▶ [Assignment]: Each line of the data below should be restated exactly, with images left out.

Records contained in a dataset
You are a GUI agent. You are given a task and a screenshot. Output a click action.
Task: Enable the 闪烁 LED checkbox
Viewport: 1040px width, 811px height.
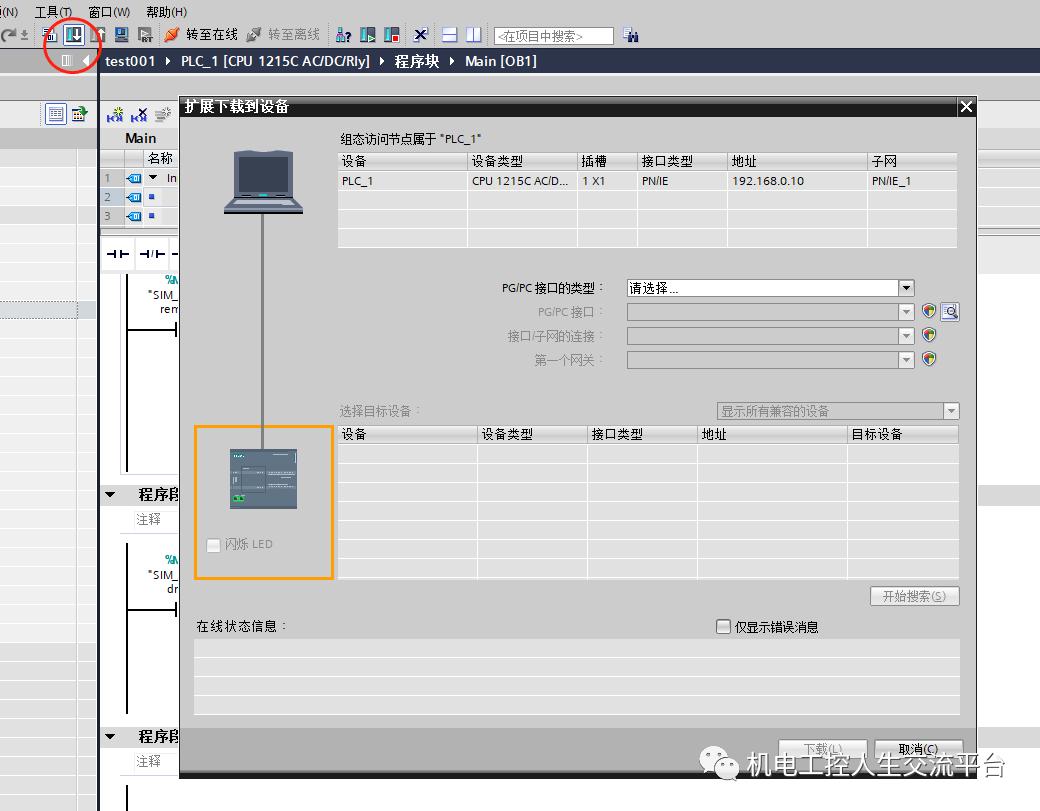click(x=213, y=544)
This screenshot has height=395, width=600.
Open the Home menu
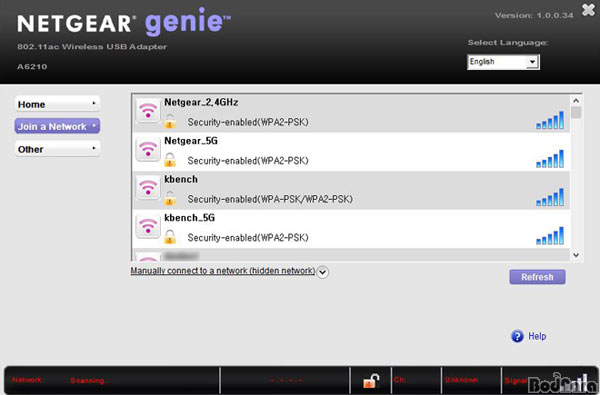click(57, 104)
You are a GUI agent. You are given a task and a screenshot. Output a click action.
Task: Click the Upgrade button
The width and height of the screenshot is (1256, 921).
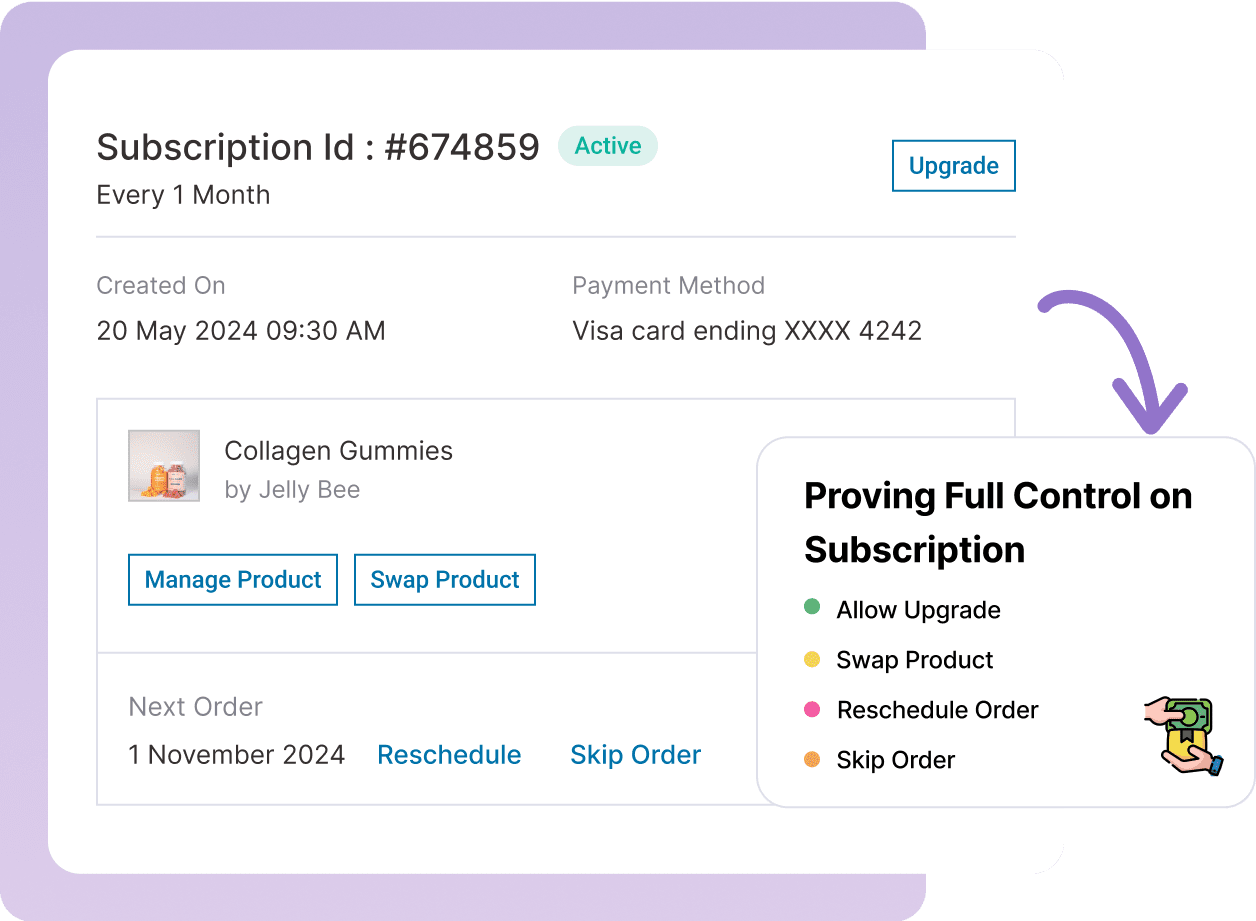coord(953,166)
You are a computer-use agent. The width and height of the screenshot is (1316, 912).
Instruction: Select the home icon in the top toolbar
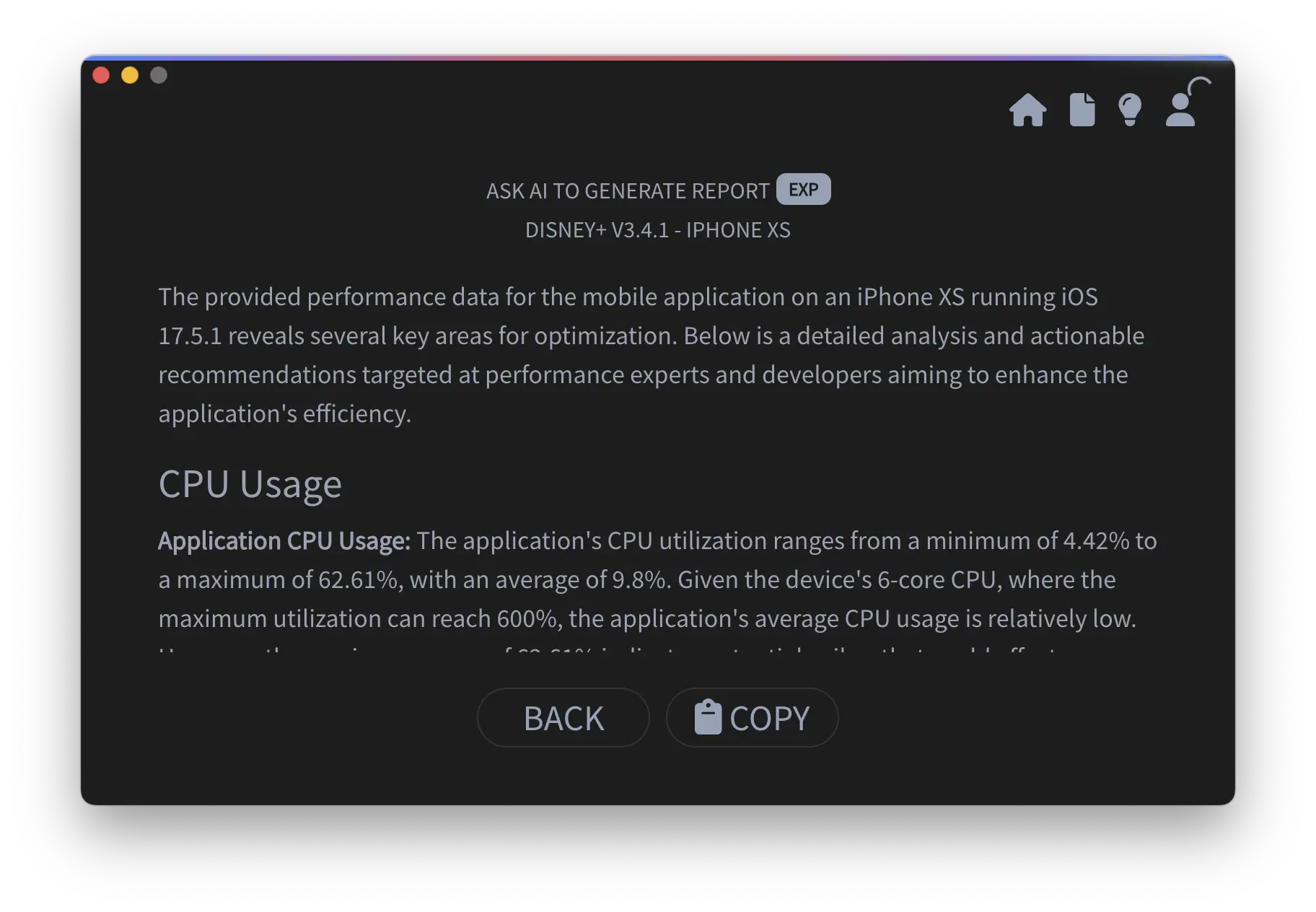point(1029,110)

▶ [Your response]:
You are a GUI agent. You are given a task and a screenshot. Output a click action.
Task: Enable the 闪烁 LED checkbox
Viewport: 1040px width, 811px height.
click(x=213, y=544)
This screenshot has height=395, width=600.
Open the Home menu
click(57, 104)
You are a GUI agent. You are given a task and a screenshot. Output a click action.
Task: Click the Upgrade button
The width and height of the screenshot is (1256, 921).
coord(953,166)
You are a computer-use agent. The width and height of the screenshot is (1316, 912).
Instruction: Select the home icon in the top toolbar
point(1029,110)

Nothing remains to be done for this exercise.